За краем света, Глава 14

Часть IV

«…Знай, что человек, который посетил тебя
и которого ты зовешь Големом, означает
воскресение из мертвых внутри духа».
(Г.Майринк, «Голем», гл. 7, «Явь»)
Глава 14

Страдания гомункула

Моросил дождь. Временами мне казалось, что так было всегда. «Всегда» значит не всю мою жизнь, а абсолютно всегда – с начала времен. Да-да, возможно, с тех давних пор, отголоском которых являются для нас сейчас сказания древних народов о всемирном потопе, когда погасло солнце и землю окутала серая пелена небесных вод.
Моросил дождь. Не первый, не последний. Сколько еще будет таких дождей во время меня и после? Я не знаю. Никто не знает. Моя любовь к дождю безгранична. Я ощущаю ее каждой дышащей клеткой своей души. Я переполнилась ею и хочу поделиться с тобой. Все мое существо трепещет от невысказанной радости. Я оборачиваюсь и гляжу в темноту. Я вижу тебя, контур твоего тела на поверхности моей кровати. Вижу, как легко и ритмично колеблется грудь от ровного дыхания. Слышу глухой утробный стук твоего здорового сердца. Знаю температуру твоего тела. Чуть-чуть поднапрячься, и я увижу тени в твоем сознании – смену образов очередного сна. Твой сон глубок и безмятежен. «Будь спокоен милый», шепчу я, и ты улыбаешься.
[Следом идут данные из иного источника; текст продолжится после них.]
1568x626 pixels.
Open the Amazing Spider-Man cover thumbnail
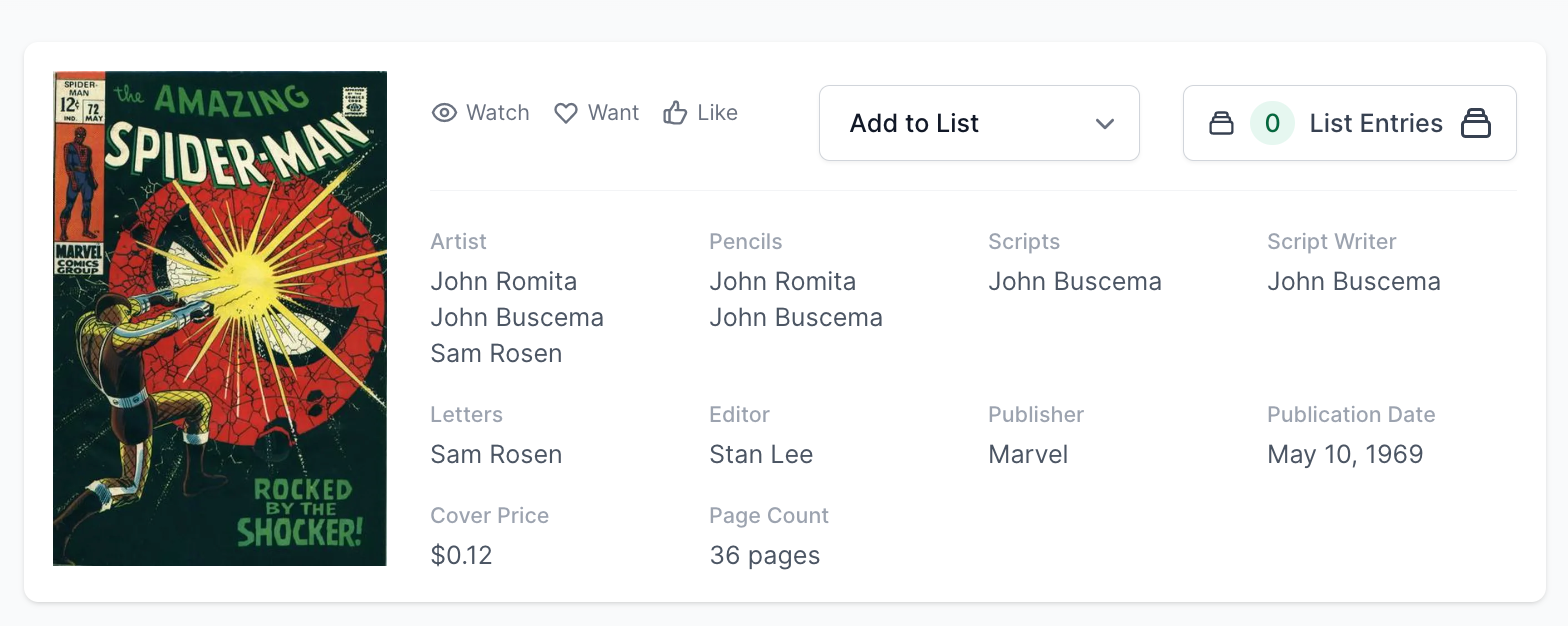(220, 318)
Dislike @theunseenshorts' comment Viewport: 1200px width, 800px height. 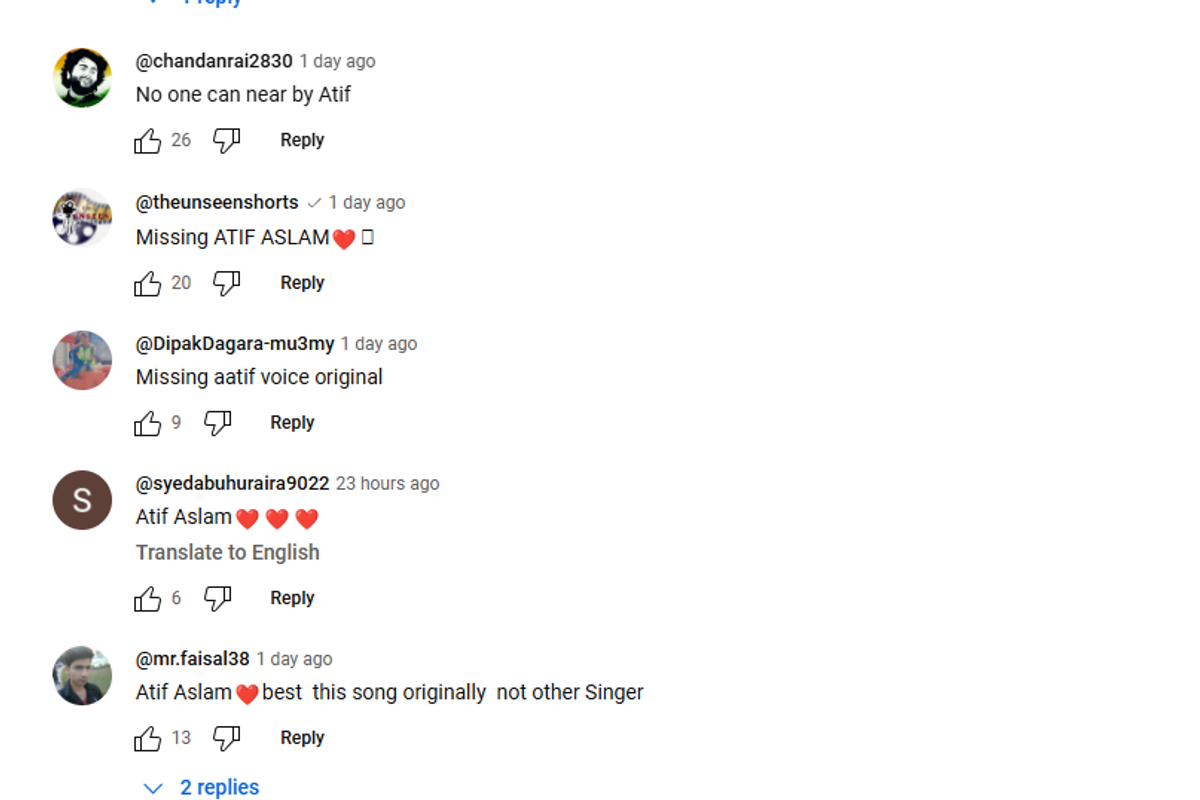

Я поворачиваю лицо и снова смотрю на стекло. Ручейки воды стекают по гладкой поверхности, серебрясь и отбрасывая причудливые тени на мою кожу. Я закрываю глаза и сама становлюсь дождем. Стремительно и бесповоротно срываюсь в беспросветную бездну мира, набирая скорость, не думая останавливаться. Я лечу вниз с одной единственной целью – разбиться на капли о лик земли.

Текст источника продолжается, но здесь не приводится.